ChrisL: Would be fine
fantasai: I think we can do that
astearns: Move shape() to css-shapes-1 and when ready ask for wide
review on that and maybe path()
astearns: any objections?
RESOLVED: Move shape() to css-shapes-1 and ask for wide review on
that and maybe path() and add noamr as editor to
css-shapes-1
Scroll Anchoring
================
anchoring within contenteditable elements
-----------------------------------------
github: https://github.com/w3c/csswg-drafts/issues/11748
vmpstr: For scroll anchoring we have priority candidates
vmpstr: Here there are two, which are [missed]
vmpstr: Algorithm says if one of the candidates are viable, keep it
stable within the viewport
vmpstr: viability includes intersecting viewport, among other
conditions
vmpstr: There was a case with a large div with editable content
vmpstr: algorithm takes the whole element as the anchor
vmpstr: If content is inserted higher in the element, and cursor is
lower, then the whole element starts shifting around because
the whole element is the anchor
vmpstr: I'll discuss some of the solutions proposed
vmpstr: One is to change the algorithm to say, instead of just
picking the priority candidate as the candidate, pick it as
the starting point from which we run the rest of the algorithm
vmpstr: the rest of the algorithm picks the first fully visible thing
on the screen
vmpstr: So you would ...

**RECORD SET:**

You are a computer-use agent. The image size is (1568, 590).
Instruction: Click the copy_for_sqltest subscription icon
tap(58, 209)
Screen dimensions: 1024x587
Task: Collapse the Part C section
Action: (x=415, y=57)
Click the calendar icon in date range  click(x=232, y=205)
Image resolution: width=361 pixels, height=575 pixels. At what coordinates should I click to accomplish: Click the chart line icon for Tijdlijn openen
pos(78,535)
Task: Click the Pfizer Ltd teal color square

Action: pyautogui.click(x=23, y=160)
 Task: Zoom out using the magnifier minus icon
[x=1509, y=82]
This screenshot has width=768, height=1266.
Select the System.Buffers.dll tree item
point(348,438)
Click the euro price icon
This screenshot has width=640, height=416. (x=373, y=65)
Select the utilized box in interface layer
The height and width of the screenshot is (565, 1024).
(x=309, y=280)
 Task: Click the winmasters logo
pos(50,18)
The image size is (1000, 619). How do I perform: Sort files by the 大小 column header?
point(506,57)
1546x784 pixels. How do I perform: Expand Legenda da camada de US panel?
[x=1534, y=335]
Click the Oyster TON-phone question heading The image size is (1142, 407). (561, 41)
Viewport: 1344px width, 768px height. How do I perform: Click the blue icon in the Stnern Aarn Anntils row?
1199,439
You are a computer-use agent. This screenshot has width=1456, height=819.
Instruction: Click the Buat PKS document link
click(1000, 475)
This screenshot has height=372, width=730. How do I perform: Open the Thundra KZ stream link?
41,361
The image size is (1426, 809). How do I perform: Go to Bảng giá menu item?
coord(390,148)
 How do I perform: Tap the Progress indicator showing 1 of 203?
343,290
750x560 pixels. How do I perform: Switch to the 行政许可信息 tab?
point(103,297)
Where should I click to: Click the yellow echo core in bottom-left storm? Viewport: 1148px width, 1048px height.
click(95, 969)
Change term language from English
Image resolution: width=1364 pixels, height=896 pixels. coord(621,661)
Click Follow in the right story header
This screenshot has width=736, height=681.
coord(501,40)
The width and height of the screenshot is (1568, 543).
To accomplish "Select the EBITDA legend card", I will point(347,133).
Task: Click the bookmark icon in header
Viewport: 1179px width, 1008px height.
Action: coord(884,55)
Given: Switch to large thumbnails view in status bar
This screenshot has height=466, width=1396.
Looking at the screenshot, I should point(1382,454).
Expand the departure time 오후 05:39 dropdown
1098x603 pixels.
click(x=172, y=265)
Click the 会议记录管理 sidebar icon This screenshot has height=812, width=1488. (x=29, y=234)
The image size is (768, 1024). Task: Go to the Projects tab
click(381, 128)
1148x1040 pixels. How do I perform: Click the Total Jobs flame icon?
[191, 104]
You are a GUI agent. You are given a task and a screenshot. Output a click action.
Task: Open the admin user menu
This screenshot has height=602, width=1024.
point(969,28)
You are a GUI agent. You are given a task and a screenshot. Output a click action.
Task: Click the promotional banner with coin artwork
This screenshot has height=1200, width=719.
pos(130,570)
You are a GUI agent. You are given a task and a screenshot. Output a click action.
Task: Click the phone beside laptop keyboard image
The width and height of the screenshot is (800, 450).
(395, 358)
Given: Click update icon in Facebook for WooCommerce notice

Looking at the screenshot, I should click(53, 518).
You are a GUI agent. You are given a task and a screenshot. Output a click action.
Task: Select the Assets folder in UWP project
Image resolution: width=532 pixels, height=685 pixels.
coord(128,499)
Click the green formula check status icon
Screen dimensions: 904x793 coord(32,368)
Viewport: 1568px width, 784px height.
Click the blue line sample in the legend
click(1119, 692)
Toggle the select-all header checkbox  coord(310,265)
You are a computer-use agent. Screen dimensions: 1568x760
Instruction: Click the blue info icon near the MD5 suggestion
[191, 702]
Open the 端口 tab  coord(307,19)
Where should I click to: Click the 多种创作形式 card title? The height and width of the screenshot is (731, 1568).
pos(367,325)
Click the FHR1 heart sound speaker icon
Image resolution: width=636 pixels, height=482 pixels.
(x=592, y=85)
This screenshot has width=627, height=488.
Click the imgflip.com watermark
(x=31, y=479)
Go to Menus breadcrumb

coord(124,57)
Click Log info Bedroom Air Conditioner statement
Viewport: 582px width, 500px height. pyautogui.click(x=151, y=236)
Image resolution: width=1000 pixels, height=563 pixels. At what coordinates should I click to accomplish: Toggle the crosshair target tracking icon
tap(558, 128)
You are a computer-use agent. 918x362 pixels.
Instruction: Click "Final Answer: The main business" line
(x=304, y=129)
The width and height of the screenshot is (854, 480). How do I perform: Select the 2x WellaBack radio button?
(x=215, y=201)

**WRITTEN EXERCISE:**
Translate this sentence from the meeting minutes into German: "the rest of the algorithm picks the first fully visible thing on the screen" The material plays no role here.

**FINAL RESULT:**
Der Rest des Algorithmus wählt das erste vollständig sichtbare Objekt auf dem Bildschirm aus.